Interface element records
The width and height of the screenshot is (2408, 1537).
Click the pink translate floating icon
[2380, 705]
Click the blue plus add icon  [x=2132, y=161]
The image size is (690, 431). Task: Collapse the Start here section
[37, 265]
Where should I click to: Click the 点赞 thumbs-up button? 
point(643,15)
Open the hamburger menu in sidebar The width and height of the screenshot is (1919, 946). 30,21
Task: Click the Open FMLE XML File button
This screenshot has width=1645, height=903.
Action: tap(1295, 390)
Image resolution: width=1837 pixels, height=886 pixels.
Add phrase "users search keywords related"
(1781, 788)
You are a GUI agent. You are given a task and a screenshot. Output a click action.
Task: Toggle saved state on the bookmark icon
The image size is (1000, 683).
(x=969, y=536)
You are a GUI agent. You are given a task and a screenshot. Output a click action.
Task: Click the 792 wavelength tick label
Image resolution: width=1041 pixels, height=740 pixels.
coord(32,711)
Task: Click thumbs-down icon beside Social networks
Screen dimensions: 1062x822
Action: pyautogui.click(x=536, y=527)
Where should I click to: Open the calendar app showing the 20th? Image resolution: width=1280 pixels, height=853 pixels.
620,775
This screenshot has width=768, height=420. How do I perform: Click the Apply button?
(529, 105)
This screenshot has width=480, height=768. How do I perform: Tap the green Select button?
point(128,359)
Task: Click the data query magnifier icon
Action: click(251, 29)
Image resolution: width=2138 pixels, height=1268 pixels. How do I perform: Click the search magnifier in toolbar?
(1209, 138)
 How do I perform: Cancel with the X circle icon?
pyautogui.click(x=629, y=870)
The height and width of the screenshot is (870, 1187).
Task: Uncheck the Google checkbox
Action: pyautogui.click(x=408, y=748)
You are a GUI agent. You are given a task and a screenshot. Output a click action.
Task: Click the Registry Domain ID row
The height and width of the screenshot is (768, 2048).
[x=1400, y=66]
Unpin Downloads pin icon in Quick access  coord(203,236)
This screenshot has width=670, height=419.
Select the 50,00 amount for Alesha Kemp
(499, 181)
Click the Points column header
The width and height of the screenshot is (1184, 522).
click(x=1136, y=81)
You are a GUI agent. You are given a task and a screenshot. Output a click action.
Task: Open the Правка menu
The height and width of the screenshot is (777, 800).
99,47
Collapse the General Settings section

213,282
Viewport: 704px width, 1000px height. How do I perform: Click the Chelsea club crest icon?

# What is needed
Transcribe the lines verbatim, starting at the first line and ending at the line containing "(1209, 138)", with both of those lines included.

# Task answer
The width and height of the screenshot is (2408, 1537).
Click the pink translate floating icon
[2380, 705]
Click the blue plus add icon  [x=2132, y=161]
The image size is (690, 431). Task: Collapse the Start here section
[37, 265]
Where should I click to: Click the 点赞 thumbs-up button? 
point(643,15)
Open the hamburger menu in sidebar The width and height of the screenshot is (1919, 946). 30,21
Task: Click the Open FMLE XML File button
This screenshot has width=1645, height=903.
Action: tap(1295, 390)
Image resolution: width=1837 pixels, height=886 pixels.
Add phrase "users search keywords related"
(1781, 788)
You are a GUI agent. You are given a task and a screenshot. Output a click action.
Task: Toggle saved state on the bookmark icon
The image size is (1000, 683).
(x=969, y=536)
You are a GUI agent. You are given a task and a screenshot. Output a click action.
Task: Click the 792 wavelength tick label
Image resolution: width=1041 pixels, height=740 pixels.
coord(32,711)
Task: Click thumbs-down icon beside Social networks
Screen dimensions: 1062x822
Action: pyautogui.click(x=536, y=527)
Where should I click to: Open the calendar app showing the 20th? Image resolution: width=1280 pixels, height=853 pixels.
620,775
This screenshot has width=768, height=420. How do I perform: Click the Apply button?
(529, 105)
This screenshot has width=480, height=768. How do I perform: Tap the green Select button?
point(128,359)
Task: Click the data query magnifier icon
Action: click(251, 29)
Image resolution: width=2138 pixels, height=1268 pixels. How do I perform: Click the search magnifier in toolbar?
(1209, 138)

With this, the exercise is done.